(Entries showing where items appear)
========
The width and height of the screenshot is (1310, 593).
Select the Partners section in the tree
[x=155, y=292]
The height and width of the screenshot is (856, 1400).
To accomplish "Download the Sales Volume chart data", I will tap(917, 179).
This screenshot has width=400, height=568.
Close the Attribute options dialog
========
— EXERCISE BRIEF —
Report every line of the items above that contains the word "width". Case counts.

— WRITTEN RESPONSE —
The width and height of the screenshot is (1310, 593).
The height and width of the screenshot is (856, 1400).
This screenshot has width=400, height=568.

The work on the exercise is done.